Sen. Bong Revilla - his antics
In its entirety, I did not see, on television, nor hear, on radio, Sen. Ramon "Bong" Revilla deliver his privileged speech few days ago even if I primed myself to watch out for it when he announced last week that he was making a stand on the senate hall. This was supposedly in connection with his being accused of plundering the people's money with one Janet Napoles. But, because he is one among the country's highest elected officials, his speech rated a good copy such that all media outlets covered his talk and showed me what I missed.
It is probably the old man in me that continues to hold the senate in highest respect. There were such great intellectuals as Nacionalista Party's Sen. Arturo M. Tolentino, and Sen. Jovito R. Salonga, of the Liberal Party, whose participations in the senate sessions were most enlightening. Each time they took the floor, they showed depth in thought and profundity in learning. And so, I anticipated that the short clips of the privileged speech of Sen. Revilla would be in that profound context.
I forgot that the senator was (is) an actor, not an intellectual. Yes, I failed to consider that in movies, an actor only projects a character and makes believe of one's fictional life. Even those films that are supposedly based on actual life, the actors themselves overdo things to capture the imagination of adoring fans.
Indeed, because of the respect I have for the learned lawmakers I enumerated above, I expected too much from Sen. Revilla. In the end, I was totally dismayed by what I witnessed from the tv footages of his "privileged speech".
I was looking for an attempt by the senator to explain a previous quote alluded to his wife. When the PDAF scam exploded in our midst last year, his lady, Congresswoman Lani Mercado, also a movie star, met the press. In answer to questions from reporters she was quoted as saying something that could be considered as part of what lawyers call as res gestae. I could not remember the exact words she uttered. But the context was something like this: "Where should we get the money to give to our supporters, but the PDAF. We should not spend our own earnings blah blah blah.
Sen.
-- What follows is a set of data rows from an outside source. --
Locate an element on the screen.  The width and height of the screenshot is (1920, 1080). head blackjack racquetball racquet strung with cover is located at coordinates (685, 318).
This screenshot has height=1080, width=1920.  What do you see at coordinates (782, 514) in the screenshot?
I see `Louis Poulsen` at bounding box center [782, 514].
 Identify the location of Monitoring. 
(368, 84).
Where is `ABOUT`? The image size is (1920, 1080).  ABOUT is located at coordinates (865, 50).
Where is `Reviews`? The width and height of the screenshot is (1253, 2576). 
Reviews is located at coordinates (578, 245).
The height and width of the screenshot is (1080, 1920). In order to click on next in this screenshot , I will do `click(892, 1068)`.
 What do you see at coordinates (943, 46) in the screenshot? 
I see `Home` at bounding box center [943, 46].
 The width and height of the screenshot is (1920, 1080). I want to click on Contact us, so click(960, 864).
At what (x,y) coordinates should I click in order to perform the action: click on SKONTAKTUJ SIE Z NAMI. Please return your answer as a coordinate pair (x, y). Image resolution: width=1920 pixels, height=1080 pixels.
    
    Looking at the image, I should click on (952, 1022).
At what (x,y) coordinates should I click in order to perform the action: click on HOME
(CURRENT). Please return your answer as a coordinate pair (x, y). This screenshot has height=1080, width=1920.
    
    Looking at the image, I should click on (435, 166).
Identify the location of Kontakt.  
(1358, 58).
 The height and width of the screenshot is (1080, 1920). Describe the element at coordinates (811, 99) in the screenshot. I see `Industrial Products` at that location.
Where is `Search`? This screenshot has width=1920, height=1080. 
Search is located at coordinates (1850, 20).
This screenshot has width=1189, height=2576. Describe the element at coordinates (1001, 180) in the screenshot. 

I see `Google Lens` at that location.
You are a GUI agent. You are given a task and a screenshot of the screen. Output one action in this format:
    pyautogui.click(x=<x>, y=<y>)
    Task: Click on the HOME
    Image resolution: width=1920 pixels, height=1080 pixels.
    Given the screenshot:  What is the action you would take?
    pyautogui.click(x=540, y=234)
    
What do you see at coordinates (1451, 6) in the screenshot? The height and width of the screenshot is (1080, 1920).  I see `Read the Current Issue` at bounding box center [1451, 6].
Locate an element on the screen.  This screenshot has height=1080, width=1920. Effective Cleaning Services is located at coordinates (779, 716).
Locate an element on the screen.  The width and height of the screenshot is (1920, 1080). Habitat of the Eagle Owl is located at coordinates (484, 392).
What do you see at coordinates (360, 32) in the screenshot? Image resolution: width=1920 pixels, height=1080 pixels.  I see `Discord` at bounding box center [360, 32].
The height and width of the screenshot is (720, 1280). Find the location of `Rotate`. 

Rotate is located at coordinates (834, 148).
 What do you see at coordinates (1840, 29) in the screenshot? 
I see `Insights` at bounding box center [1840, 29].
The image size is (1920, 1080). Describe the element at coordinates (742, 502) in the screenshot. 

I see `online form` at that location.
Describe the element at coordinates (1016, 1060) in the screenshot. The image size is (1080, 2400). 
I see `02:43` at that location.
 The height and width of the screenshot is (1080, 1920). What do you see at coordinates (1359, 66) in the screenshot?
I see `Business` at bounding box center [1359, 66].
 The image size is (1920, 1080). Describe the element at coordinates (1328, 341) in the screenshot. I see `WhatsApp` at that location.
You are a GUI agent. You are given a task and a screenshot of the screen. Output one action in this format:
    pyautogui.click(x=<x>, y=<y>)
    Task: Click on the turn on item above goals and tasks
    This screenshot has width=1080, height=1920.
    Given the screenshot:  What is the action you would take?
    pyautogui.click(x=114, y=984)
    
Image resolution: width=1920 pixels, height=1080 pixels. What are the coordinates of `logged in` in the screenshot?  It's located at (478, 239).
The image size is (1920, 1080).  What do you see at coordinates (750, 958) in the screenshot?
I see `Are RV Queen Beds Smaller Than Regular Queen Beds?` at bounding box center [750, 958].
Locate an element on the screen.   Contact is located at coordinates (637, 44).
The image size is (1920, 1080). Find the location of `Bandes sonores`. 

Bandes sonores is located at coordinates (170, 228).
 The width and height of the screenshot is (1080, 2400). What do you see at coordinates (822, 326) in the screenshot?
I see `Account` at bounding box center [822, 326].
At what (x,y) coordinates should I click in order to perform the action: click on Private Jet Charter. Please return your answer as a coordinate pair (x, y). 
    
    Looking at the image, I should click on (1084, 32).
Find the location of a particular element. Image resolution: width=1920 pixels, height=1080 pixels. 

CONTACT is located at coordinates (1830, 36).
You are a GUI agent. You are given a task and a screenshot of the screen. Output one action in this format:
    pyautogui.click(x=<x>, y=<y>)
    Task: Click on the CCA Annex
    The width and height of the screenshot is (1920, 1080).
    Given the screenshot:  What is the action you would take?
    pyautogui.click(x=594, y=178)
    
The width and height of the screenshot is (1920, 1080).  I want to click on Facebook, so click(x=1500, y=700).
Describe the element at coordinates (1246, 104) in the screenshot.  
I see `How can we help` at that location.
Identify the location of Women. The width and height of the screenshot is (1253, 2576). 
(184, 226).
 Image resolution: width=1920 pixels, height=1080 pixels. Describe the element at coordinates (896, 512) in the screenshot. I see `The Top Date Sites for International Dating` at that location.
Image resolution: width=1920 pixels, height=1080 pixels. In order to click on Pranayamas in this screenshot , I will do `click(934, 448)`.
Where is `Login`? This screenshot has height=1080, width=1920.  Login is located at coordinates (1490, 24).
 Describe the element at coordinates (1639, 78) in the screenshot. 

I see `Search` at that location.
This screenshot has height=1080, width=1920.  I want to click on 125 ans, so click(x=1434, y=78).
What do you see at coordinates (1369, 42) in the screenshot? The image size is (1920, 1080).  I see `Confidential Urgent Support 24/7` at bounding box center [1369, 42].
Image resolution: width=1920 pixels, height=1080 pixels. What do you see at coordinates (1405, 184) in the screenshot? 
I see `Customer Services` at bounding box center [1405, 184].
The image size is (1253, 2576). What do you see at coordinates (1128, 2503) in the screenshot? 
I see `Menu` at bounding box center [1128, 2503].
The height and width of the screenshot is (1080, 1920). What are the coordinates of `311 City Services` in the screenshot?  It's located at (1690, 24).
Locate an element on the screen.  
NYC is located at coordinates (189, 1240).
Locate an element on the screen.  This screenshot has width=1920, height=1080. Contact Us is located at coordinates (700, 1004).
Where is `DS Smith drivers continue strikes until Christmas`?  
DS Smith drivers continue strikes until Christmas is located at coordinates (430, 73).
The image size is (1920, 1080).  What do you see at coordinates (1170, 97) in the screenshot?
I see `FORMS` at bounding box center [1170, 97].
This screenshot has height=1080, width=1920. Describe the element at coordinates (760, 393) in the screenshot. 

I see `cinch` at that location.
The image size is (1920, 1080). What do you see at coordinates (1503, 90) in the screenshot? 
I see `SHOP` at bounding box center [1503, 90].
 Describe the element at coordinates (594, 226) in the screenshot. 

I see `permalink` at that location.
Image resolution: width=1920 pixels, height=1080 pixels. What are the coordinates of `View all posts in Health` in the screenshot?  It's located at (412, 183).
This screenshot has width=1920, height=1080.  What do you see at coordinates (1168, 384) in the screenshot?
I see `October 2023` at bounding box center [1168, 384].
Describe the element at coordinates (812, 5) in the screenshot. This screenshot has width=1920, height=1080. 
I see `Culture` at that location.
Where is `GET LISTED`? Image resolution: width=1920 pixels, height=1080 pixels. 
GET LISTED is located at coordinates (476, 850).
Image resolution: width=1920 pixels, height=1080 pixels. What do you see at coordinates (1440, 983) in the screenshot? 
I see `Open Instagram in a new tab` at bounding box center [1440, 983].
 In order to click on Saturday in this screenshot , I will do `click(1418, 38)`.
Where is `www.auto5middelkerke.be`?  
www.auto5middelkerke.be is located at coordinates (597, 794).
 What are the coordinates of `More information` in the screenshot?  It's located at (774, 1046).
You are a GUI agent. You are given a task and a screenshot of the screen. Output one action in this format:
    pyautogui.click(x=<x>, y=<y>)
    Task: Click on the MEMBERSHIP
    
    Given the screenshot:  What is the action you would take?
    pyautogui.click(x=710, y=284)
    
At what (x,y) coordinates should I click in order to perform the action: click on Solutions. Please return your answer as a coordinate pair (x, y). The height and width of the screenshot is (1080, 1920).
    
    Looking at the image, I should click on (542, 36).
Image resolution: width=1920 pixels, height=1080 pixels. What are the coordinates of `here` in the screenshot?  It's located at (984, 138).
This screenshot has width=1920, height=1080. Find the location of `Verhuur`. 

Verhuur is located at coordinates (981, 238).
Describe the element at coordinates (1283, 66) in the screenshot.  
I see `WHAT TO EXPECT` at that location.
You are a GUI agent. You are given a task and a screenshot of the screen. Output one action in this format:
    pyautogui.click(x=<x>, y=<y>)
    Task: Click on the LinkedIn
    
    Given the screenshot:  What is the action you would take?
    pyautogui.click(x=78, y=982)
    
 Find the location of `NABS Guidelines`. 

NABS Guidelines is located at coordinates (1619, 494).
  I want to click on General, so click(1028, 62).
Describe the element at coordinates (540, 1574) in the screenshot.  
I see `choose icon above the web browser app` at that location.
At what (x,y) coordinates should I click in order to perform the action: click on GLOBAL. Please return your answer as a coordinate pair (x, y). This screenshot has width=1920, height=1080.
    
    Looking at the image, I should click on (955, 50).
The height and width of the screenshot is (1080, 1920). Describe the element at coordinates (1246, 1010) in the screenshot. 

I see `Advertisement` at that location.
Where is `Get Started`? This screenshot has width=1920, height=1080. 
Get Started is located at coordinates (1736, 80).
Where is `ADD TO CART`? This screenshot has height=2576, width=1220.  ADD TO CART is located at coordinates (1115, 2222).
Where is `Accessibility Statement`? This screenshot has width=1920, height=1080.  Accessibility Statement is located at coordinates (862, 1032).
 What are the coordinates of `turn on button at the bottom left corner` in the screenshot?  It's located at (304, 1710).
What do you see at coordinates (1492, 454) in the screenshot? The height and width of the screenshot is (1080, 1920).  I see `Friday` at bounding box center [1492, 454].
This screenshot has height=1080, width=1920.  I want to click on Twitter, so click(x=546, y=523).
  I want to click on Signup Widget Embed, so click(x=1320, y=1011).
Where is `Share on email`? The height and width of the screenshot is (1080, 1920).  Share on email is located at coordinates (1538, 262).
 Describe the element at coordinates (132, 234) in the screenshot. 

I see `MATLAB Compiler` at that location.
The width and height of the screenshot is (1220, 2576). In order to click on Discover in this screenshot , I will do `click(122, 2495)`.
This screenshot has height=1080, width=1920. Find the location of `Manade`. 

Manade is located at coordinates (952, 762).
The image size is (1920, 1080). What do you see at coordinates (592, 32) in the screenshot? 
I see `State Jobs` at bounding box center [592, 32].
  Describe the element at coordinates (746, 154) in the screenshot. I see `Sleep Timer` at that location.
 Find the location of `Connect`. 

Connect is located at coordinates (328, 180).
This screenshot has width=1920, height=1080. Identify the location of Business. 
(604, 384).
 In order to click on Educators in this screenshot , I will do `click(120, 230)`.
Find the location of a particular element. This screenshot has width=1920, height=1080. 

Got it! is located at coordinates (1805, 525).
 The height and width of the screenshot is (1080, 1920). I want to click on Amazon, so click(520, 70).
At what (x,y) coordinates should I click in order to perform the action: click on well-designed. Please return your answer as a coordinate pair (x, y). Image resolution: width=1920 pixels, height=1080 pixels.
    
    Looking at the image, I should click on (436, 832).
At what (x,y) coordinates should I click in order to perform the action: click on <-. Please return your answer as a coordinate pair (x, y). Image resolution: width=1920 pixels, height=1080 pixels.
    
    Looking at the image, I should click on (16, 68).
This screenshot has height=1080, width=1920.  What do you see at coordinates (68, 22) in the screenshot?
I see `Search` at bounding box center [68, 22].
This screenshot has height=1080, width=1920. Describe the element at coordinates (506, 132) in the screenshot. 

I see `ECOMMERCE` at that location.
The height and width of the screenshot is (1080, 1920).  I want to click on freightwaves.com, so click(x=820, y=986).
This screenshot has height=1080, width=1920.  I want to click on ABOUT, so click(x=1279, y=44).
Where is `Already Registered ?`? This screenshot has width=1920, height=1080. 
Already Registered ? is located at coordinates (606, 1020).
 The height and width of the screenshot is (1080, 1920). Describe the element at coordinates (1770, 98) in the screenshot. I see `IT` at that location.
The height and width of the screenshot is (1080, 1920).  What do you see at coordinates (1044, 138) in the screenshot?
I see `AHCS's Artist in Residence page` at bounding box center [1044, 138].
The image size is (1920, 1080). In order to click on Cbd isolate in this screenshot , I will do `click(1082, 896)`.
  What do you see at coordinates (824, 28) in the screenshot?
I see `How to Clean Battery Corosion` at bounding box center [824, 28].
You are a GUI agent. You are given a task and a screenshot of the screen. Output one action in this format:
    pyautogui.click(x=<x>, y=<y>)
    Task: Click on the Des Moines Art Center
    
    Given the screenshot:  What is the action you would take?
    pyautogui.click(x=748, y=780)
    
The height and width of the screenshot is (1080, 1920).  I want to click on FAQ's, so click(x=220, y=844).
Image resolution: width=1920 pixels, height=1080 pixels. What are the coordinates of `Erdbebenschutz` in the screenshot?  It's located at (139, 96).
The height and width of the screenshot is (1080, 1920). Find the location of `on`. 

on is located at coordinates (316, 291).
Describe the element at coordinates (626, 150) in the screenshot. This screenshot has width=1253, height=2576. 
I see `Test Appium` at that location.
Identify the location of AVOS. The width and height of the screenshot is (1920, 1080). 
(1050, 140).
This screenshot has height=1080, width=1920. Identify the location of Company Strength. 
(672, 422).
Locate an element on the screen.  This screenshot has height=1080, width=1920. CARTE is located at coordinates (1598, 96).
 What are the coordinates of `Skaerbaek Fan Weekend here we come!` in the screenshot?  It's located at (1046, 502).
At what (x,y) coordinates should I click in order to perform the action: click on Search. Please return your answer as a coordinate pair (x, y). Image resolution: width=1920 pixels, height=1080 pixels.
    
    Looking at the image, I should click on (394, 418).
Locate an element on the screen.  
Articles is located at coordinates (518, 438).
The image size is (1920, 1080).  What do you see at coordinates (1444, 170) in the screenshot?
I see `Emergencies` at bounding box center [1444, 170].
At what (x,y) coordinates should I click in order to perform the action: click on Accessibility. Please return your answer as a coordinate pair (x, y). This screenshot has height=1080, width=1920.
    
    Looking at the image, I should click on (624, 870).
Revilla chose to forget the statement of his wife. His privileged speech was his best opportunity to clarify what his lady said. He could have declared that reporters quoted her wrongly and that to rectify the purported mistake, he was going to court versus such media men for any criminal infraction. His silence on that incident was a deathly confirmation of our initial suspicion.
Also, rather than tell the nation why he believed he and the two other senators, Juan Ponce Enrile and Jinggoy Estrada, were singled out by the administration of His Excellency President Benigno Simeon C. Aquino III, he made a comic out of himself in sounding like some unwritten lines of a movie in the process of production. If he intended his speech to be his preliminary defense against the serious indictment of pocketing millions upon millions of public funds, he succeeded in reminding us that in real life, he only memorizes scripts written for him for entertainment.
Towards the end of the tv footages of the privileged speech, of Sen. Revilla, I could ask myself why our country is so unfortunate in the choice of our leaders. I could not escape from the perception that if the senator has destroyed the image of the institution where he belongs with the kind of antics he gave last Monday, he was only manifesting his absence of understanding of what legislation is all about. And if we were to trace the roots of such situation, we only have ourselves to blame.